I have thought often about the exile of the Slepaks compared with the years in prisons and labor camps meted out to so many others. Torture, we know, leaves permanent psychic scars. Refusal is a condition of torture, crueler perhaps than exile, for there is a terminus to exile, and none to refusal. And surely exile is torture. During their five years in Siberia, Volodya and Masha experienced physical and mental subjugation, torture of an explicit and violating sort, and an initiation into the indifferent cruelty of despotism. But it was not the horror experienced, for example, by Gregory Steshenko in a psychiatric hospital, or by Natan Shcharansky and Alexander Solzhenitsyn in prisons and camps. In this regard, Volodya and Masha appear to have been more fortunate than some. Still, what point can there be in comparing pain and punishment? Do we know what scars they bear, what dreams wake them, what echoes of that cruel corner of Siberia haunt their sleep?

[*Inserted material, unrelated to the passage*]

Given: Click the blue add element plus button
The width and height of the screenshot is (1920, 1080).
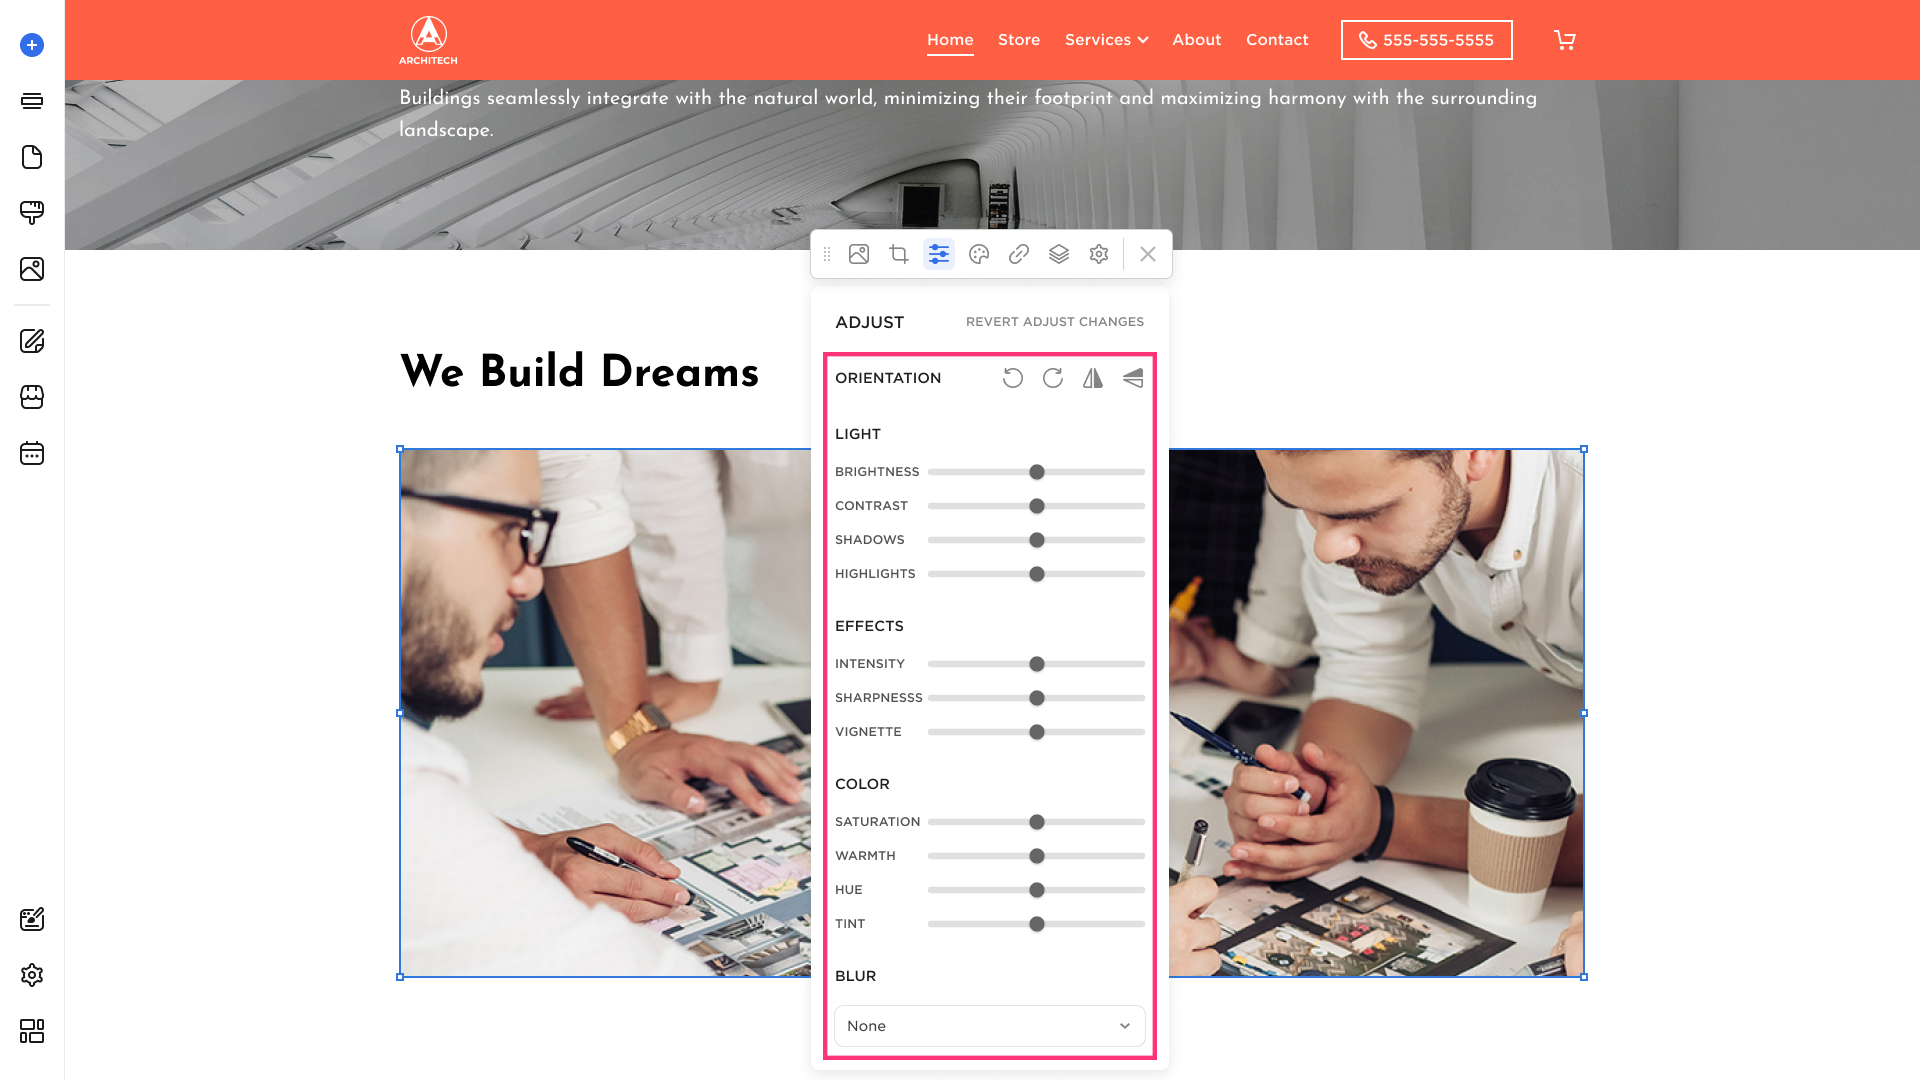Looking at the screenshot, I should click(32, 45).
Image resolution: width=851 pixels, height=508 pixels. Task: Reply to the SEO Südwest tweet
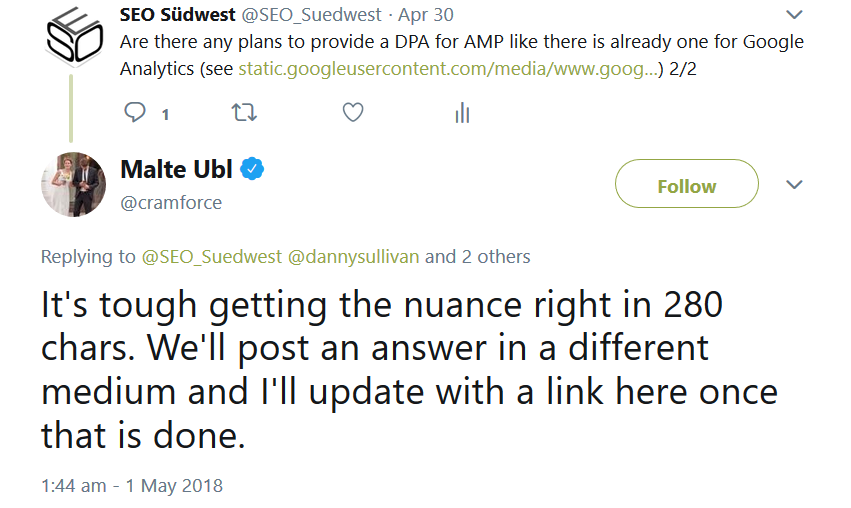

And finally, I write with the sobering impression that there is a cautionary tale in the Slepak chronicles; it waves a flag of danger at us in the sullen atmosphere of the early third century of the American Republic. Are there American variations of Solomon Slepak, those rendered so rigid by ideas that all reason fails them? Prudence, a cautious awareness of nuances, of complexities, of consequences, a perception of the unity of the American experience, and a saving sense of irony and humor—pervasive in the Founding Fathers and lacking in contemporary ideologues. Can we learn something from these chronicles about iron righteousness and rigid doctrine, about the stony heart, the sealed mind, the capricious use of law, and the tragedies that often result when theories are not adjusted to realities? Do the chronicles seem to reveal a glaring and almost obvious truth: the larger the nation, the more tumultuous its demise? Are we approaching the finale now to the bright possibilities once inherent in this land? Is that old America forever gone? Indeed, did it ever exist? Were we seduced as schoolchildren into a vision of a land green and golden from sea to shining sea, a land as illusory for many Americans as the Motherland of Solomon Slepak was for Volodya and Masha? Perhaps the more sensible question is not about what we once were but about what we intend ourselves to be one day. Things are happening to us today that we don’t seem able to explain. Can we enter the uncertain future without the corrosive cynicism, the clutching greed, the divisive self-interests—the beasts that destroyed the world of Solomon Slepak and rendered it uninhabitable to his family?